• **Exercise directions**:
Resume the conference call transcript below on shopping center leasing and development, continuing from its final line.

• **Source passage**:
★ ★ ★ ★ ★

I wouldn't say the low hanging fruit's happened, obviously small shops as we've talked about take a little bit more time and you need to physically be open to finish that out. So if anything we're, we're pretty bullish on how we end the year on that.
Tom McGowan
Just to give you an example you have Holly Springs Towne Center; its 204,000 and change of owned square footage. We're at 85.4 and have not opened the center.
So if you look at that before you open and you have seven spaces remaining, I mean, that’s going to give us a nice clip to really improve those numbers.
Rich Moore - RBC Capital Markets
Okay. And this year, you think, Tom is reasonable to expect those to fill up?
Tom McGowan
We absolutely do.
Rich Moore - RBC Capital Markets
Okay. And then on Parkside, what do you need to have happen to have phase 2 come in.
You said, I think, John in the later in the years when you bring it into the construction, the in process pipeline, is there anything special that has to be undertaken or is it just time?
John Kite
The timing from the perspective of the overall development and also the way we have designed the phase is part of that as well and we are still in the leasing process and we are still in the process working with the municipalities to phase the project. So it’s a combination of those two things.
I think what we were trying to point out is phase 2 from a leasing perspective, is already way down the road with a 140,000 square foot of signed anchors. So really, I think originally Rich; this was more spread out in terms of phase 1 and phase 2.
Now they have come together. They are still going to be phase 1 and phase 2, but the window between the two is much tighter.
Tom McGowan
Yes and we filed these applications with the county and with the actual town. So it's very well under process and that’s why we think we can get through this through the fall.
Rich Moore - RBC Capital Markets
Okay. Good.
And then on the land, on the apartment land is that for sale? Are you guys actually marketing it?
John Kite
Yes. That is for sale and we're in late stage negotiations with the buyer.
Rich Moore - RBC Capital Markets
Okay. So do you get a gain from that?
Do you think John or is that mark-to-market already with the leasing transaction?
John Kite
Yes. Rich that’s mark-to-market with the whole transaction that just occurred when we re-measured and remarked that land to market.
Rich Moore - RBC Capital Markets
Okay. And then the same story in Ohio what happens to that with Gainesville and King’s Lake?
Did those exit the pool or do you keep them in and take the hit on the same story in Ohio for the re-developments?

★ ★ ★ ★ ★

• **Data segment**:

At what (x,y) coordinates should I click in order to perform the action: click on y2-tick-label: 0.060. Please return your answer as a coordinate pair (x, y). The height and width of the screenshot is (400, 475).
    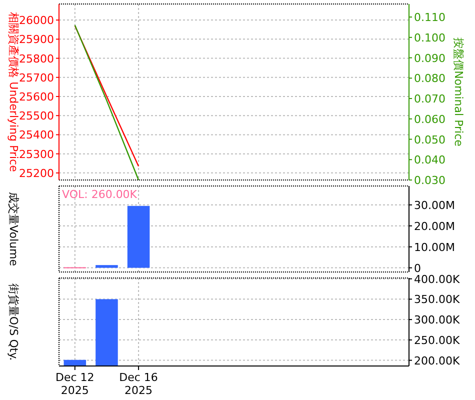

★ ★ ★ ★ ★

• **Task result**:
John Kite
I mean, what we've done on that typically Rich is as we begin the process of redeveloping the centers and because of these two it’s not just replacing an anchor box, it’s actually pretty much scraping the site. So we are starting again.
So, I think from that perspective we will more than likely move, we will move them out of the operating portfolio at the time that we start the redevelopment activities.
Tom McGowan
And we have taken that into consideration with the guidance.
Rich Moore - RBC Capital Markets
Okay good and then the last thing on the tenant improvements for the commercial side of things, Dan that seemed to kind of high. Is there anything special in there?
Dan Sink
Yes, I think the biggest thing Rich when you look at this, particularly our office building is really growing commercial asset we have since (inaudible) to 100% leased, and we were fortunate, we have done a lot of positive leasing. We’ve got a new restaurant coming in on the first floor.
We got a tentative increase from I think 30,000 square feet to 50,000 square feet. We have had some good momentum there and I think, from an office building structure, once when somebody reups their lease for 10 to 15 years, it requires a decent amount of TDI and so we’ve got some good activity going on in this building and you may see a little bit of that leak over in the first quarter, and then from that point we’re pretty much fully leased in this building for a long stretch.
Operator
And your next question comes from Josh Patinkin of BMO Capital Markets. Please proceed.
Josh Patinkin - BMO Capital Markets
So sort of, looking at the development projects again here, it seems like you guys have about a $150 million that’s either open now or opening up shortly; and then $50 million and a $150 million on top of that. Is that fair to say, that’s the pipeline right now?
Tom McGowan
Yes, I think round numbers, yes.
Josh Patinkin - BMO Capital Markets
Okay, and is there any other land parcels that you would consider a part of maybe the shadow pipeline that are out there and not any supplemental?
Tom McGowan
I think right now Josh we have got pretty much, we have got the land held for development. Those were the assets that we had opportunities on those we would look to pursue development activities, but as far as looking for additional land, we have nothing in the pipeline right now.
I think our objectives are to complete what we have, look for good opportunities to enhance the assets in a portfolio like King Lake and Gainesville, and as John mentioned, opportunistically in our markets look for acquisitions. So, I think that’s kind of been our objective the last couple of years, is to make sure that we complete each development ground that we have which, as you look at the supplemental and you look at the anchor tenants on locations of these properties, it’s fortunate that we had the opportunity to complete these.
So I think that’s what our objective is.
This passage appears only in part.